Na favela Nazzali, há mulheres que recebem o Bolsa Família, como Marcia Custodia, 28, mãe de três crianças. Mas os R$ 210 mensais que ela ganha com o benefício não serão mais suficientes para sustentar também o marido, agora sem os bicos, e as crianças, sem a merenda escolar.

Pesquisa recém divulgada do Data Favela mostrou que 72% das pessoas nessas comunidades não têm poupança para manter nem por uma semana o seu baixo padrão de vida.

Outras projeções estimam que quase 10% da população brasileira viva hoje em “aglomerados subnormais”, que aumentaram após a recessão iniciada em 2014. O último Censo do IBGE contabilizou 6.329 favelas, em 323 municípios.

Metade dessas moradias fica no Sudeste –23% em São Paulo e 19% no Rio de Janeiro. Belém era a capital com a maior proporção de favelados: 54,5%. Salvador (33%), São Luís (23%) Recife (23%) e o Rio (22%) vinham a seguir.

É nas favelas que vive a maioria dos 13,5 milhões de brasileiros na extrema pobreza. Eles passam o mês com menos de R$ 145, obtidos em trabalhos muito precários.

No geral, o Brasil tem 38,3 milhões de informais, que recebiam R$ 1.400 mensais, em média, antes do isolamento. É a eles que o governo promete os R$ 600 por três meses.

Ainda longe do destino, a proposta é que o valor seja pago via bancos públicos por meio de uma “conta-poupança digital”, que seria aberta em nome dos beneficiários.
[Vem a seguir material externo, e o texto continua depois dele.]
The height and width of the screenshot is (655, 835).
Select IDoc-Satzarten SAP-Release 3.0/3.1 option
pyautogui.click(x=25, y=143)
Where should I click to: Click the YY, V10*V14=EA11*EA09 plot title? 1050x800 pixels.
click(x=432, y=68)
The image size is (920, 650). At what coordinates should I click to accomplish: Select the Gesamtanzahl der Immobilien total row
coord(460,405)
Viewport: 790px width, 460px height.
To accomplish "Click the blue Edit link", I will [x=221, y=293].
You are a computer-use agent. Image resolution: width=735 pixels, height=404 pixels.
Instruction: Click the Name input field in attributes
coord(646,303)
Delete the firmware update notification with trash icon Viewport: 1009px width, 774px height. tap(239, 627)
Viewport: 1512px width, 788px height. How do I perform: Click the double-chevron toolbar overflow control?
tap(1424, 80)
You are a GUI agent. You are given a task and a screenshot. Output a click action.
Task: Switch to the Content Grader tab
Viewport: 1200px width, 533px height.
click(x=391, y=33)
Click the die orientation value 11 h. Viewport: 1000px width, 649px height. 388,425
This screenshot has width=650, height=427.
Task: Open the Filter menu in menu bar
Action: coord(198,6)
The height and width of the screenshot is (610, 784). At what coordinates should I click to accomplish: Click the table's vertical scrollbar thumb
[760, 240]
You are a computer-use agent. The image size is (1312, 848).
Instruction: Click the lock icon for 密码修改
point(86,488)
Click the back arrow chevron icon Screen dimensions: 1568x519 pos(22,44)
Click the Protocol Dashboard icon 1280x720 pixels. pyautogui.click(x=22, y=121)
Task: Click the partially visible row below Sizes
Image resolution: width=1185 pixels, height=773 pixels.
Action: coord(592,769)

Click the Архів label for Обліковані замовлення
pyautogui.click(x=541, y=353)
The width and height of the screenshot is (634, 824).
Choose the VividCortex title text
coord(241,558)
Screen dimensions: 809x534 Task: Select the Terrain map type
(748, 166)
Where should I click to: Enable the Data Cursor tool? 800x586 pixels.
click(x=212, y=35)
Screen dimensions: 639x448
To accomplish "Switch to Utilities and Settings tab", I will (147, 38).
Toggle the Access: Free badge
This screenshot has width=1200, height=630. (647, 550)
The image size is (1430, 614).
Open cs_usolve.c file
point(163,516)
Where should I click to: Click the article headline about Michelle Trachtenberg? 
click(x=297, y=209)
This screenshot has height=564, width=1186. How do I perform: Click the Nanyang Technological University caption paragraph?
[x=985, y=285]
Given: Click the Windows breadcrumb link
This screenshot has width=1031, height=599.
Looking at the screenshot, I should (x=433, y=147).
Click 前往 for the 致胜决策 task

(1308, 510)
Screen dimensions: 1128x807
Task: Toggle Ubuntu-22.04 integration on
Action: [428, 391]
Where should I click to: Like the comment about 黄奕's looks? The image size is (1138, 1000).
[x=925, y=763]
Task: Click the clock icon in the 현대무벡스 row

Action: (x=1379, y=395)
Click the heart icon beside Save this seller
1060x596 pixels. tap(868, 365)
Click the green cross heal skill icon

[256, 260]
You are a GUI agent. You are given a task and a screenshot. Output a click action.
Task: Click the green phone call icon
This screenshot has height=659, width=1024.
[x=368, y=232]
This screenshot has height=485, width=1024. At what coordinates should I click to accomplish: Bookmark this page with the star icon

Segundo pesquisa do Instituto Locomotiva, de agosto do ano passado, 45 milhões de brasileiros não haviam movimentado nenhuma conta bancária há mais de seis meses ou sequer tinham vínculos com o sistema financeiro. De acordo com a sondagem, esse grupo gira anualmente mais de R$ 800 bilhões em consumo e negócios.

Para especialistas, a forma mais rápida e controlada de fazer a distribuição da nova ajuda seria abrir já a fila para novos cadastrados no Bolsa Família, programa estabelecido há anos, comprovadamente eficiente e com uma rede de atendimento nacional vinculada à Caixa Econômica Federal.

Pagando um benefício médio de R$ 190, o Bolsa Família já atinge 13,2 milhões de mulheres, está sendo ampliado para mais 1,1 milhão e poderia, mesmo que temporariamente, cadastrar os novos necessitados com um valor maior.

Para atender a essa nova fila, a Caixa já dispõe de um cadastro único com 27 milhões de famílias carentes no Brasil, a maior parte atendida pelo Bolsa Família. É por meio desse cadastro que o governo pretende identificar aqueles que receberão os R$ 600.

De onde quer que venha, o pagamento da nova ajuda representará um impulso para o comércio e a economia. Estudos indicam que para cada R$ 1 a mais por pessoa gasto em programas como o Bolsa Família, o PIB per capita do município aumenta R$ 4.

Assim, além de garantir a sobrevivência dos indivíduos, esse tipo de despesa pública deve contribuir para sustentar a atividade nessa fase de retração abrupta da economia.